Unlike PCT, sCD14-ST had never been identified as a biomarker for postoperative infection after spine surgery until our study. sCD14-ST is the soluble form of cluster of differentiation 14 (CD14), which is well known as a cell-surface receptor for complexes of lipopolysaccharide and its binding protein, which is present in macrophages, monocytes, and granulocytes [25, 26]. It has been found to increase in patients with sepsis [28]. SCD14-ST is produced in response to bacterial infection and is highly correlated with a variety of immune and inflammatory responses. It starts to rise 2 h after inflammation and reaches its peak in 3 h [20, 28]. Our results, for the first time, indicate the potential of using sCD14-ST as a sensitive and specific diagnostic biomarker. sCD14-ST was shown to increase after spine surgery and during a postoperative infection, which can be explained by the function of sCD14-ST in immune and inflammation responses [29, 30]. Similar to PCT, sCD14-ST positively correlates with operation duration and also has high sensitivity and specificity when used to diagnose postoperative infection using with the optimal cutoff of 258.27 pg/ml. Besides, the serum level of sCD14-ST highly positively correlates with PCT, suggesting that both may be used together to diagnose postoperative infection with increased confidence. Based on our data, we suggest including both markers (PCT and sCD14-ST) in early postoperative routine blood checks on patients, even when they do not show clinical signs of infection. If abnormal values are observed, actions should be taken to prevent the potential infection. These actions include, but are not limited to, performing more frequent routine inspections such as blood checks and using preventive antibiotics.

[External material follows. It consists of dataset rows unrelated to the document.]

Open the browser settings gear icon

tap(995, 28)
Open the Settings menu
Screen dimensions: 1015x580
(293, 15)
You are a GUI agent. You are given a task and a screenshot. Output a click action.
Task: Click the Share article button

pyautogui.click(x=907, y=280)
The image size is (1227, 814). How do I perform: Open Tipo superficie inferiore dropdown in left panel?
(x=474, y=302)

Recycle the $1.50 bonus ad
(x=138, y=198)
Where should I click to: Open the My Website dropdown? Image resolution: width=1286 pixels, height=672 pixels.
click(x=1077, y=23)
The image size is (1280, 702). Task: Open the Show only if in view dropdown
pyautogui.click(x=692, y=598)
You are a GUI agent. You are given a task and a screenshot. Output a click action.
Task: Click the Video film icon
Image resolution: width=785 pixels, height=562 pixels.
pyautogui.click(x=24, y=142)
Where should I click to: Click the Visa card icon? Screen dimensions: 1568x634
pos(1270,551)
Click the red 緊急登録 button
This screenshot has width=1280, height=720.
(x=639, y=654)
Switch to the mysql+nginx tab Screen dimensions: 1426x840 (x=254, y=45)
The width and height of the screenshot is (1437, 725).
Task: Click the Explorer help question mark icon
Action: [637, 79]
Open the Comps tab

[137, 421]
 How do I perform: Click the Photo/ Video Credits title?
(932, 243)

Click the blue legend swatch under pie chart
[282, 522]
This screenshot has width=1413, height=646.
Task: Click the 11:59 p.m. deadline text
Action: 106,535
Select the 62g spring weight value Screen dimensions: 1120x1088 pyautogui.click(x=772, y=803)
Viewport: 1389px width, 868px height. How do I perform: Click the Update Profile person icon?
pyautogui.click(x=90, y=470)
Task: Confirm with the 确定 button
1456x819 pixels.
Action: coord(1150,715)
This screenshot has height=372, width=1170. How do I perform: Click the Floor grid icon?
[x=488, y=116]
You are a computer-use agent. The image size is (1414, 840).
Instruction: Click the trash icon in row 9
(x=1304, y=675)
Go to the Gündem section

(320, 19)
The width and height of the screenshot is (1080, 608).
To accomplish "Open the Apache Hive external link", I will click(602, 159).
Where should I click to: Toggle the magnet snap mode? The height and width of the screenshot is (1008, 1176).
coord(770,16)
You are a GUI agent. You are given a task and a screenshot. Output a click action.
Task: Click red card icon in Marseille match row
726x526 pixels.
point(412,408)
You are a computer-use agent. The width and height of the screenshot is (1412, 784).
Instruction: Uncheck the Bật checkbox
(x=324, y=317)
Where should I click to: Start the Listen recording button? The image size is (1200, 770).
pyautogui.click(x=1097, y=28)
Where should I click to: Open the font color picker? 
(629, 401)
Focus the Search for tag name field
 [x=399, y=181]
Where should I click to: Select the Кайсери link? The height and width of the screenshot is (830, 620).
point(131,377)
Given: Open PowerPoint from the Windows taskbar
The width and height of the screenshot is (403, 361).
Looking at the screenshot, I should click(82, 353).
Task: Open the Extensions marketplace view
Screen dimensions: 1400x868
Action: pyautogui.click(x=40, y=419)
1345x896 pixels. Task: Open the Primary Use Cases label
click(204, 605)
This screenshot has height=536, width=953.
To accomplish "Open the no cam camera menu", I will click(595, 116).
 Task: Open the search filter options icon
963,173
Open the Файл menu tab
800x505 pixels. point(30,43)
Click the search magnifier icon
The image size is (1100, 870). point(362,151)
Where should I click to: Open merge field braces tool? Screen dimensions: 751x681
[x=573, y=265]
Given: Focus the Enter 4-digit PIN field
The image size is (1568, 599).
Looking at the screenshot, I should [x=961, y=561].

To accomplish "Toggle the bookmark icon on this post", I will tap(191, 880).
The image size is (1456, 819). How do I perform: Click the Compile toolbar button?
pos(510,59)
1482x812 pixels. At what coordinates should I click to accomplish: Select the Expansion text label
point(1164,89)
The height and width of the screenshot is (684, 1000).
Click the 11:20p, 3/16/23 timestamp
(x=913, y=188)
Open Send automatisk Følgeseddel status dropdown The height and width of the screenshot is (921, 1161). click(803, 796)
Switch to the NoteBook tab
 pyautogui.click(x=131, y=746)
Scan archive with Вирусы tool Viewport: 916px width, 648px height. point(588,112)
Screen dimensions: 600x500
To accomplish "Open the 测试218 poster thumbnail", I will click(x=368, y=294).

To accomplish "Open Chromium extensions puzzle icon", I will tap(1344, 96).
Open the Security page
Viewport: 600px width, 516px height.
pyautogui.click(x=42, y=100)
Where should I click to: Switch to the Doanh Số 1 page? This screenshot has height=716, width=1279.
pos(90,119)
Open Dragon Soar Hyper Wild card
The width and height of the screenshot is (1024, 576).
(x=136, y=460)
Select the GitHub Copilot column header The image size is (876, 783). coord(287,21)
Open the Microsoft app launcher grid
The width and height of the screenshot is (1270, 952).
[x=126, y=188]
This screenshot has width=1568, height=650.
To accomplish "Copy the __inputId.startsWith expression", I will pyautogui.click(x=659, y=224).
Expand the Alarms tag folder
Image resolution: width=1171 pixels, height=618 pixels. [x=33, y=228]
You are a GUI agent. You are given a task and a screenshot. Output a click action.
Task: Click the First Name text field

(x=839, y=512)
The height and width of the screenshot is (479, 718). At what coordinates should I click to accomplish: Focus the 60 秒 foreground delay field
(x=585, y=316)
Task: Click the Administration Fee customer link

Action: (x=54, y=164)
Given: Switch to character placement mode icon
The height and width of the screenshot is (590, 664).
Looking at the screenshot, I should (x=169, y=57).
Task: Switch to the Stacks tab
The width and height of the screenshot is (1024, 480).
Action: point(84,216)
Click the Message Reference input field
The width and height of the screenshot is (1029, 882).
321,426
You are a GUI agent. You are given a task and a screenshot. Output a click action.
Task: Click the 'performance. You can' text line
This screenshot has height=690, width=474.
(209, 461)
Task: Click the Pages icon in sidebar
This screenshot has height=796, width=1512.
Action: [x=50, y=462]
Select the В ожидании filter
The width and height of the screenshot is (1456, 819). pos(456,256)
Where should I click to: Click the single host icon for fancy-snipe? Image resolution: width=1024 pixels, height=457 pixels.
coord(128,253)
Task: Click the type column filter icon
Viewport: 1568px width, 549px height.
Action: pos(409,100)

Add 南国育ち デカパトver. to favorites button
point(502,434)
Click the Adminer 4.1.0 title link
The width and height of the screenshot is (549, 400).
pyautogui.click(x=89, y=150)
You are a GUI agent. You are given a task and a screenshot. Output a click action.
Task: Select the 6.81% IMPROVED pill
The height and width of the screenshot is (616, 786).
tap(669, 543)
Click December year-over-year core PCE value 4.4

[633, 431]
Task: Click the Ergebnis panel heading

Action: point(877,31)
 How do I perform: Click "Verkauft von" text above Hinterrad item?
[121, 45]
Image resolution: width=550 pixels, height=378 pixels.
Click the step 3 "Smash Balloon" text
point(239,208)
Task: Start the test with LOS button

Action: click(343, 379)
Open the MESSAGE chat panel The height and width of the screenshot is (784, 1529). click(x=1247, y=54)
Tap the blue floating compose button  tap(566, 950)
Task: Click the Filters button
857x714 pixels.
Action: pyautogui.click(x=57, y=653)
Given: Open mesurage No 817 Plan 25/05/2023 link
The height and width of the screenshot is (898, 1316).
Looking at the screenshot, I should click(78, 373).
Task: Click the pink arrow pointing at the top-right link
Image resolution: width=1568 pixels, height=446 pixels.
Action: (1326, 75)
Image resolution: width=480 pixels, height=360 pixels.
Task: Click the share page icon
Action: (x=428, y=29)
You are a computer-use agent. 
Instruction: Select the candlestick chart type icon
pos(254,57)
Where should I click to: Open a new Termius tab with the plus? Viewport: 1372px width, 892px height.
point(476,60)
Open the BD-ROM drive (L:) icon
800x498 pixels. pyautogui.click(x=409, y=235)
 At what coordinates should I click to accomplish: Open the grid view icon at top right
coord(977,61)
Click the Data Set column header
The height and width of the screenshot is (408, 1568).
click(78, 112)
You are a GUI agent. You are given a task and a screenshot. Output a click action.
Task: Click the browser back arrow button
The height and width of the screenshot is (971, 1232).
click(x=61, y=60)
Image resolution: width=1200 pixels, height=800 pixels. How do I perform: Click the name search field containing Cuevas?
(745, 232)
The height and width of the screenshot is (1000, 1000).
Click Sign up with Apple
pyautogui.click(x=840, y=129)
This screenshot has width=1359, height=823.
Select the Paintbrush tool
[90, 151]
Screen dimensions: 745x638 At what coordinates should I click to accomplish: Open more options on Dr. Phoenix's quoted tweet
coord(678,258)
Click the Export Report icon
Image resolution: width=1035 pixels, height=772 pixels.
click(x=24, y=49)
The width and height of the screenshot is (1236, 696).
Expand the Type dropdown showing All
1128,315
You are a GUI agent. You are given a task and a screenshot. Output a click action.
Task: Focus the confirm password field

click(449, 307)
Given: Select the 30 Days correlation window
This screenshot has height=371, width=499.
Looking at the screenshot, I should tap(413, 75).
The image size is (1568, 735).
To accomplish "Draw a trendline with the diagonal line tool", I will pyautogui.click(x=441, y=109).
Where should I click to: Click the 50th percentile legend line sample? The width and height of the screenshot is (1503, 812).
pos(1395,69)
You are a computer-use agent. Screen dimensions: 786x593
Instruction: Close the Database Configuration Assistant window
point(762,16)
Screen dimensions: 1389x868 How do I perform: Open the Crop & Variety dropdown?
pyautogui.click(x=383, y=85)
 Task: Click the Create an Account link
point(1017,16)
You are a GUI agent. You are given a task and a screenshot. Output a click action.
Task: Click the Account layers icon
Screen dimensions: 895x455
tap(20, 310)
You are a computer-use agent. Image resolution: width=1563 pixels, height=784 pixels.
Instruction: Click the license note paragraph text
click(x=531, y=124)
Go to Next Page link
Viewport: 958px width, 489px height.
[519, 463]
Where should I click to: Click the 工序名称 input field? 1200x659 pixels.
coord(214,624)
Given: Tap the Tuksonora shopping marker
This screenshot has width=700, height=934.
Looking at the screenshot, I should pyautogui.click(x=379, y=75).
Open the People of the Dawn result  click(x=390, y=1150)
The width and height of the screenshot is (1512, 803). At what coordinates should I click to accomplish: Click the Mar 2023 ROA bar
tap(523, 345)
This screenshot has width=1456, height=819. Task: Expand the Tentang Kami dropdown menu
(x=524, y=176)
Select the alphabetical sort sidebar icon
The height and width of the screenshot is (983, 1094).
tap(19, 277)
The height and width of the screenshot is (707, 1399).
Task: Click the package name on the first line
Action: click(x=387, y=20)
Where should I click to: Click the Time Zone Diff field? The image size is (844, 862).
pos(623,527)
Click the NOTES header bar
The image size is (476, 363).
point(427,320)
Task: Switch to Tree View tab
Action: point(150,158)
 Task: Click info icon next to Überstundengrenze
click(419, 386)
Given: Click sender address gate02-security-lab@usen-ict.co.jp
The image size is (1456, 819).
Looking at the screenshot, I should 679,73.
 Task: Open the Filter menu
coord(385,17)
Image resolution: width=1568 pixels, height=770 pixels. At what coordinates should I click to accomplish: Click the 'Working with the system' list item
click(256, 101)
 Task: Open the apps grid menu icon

Although our study demonstrated two promising sensitive and specific diagnostic markers for postoperative infection after spine surgery, certain limitations of this study cannot be ignored. (1) All cases involved in our study are from the Ningxia area, which may not be enough to represent a global trend. (2) All cases involved in our study are patients who underwent spinal surgery at the Department of Orthopedics in the General Hospital of Ningxia Medical University. The incidence of postoperative infection may be influenced by the aseptic operations performed by this specific hospital. (3) Our study only focuses on PCT and sCD14-ST, based on previous studies. A comprehensive analysis involving a large number of potential biomarkers may still be in demand to develop diagnostic approaches. (4) Our study only measured PCT and sCD14-ST before and 1 day after surgery; subsequent measurements may also be needed to evaluate the usage of PCT and sCD14-ST as diagnostic markers.

Conclusion

In conclusion, our study demonstrated that serum levels of PCT and sCD14-ST could be used as sensitive and specific diagnostic biomarkers for postoperative infection after spine surgery, providing new ideas for diagnosing infection at an early stage.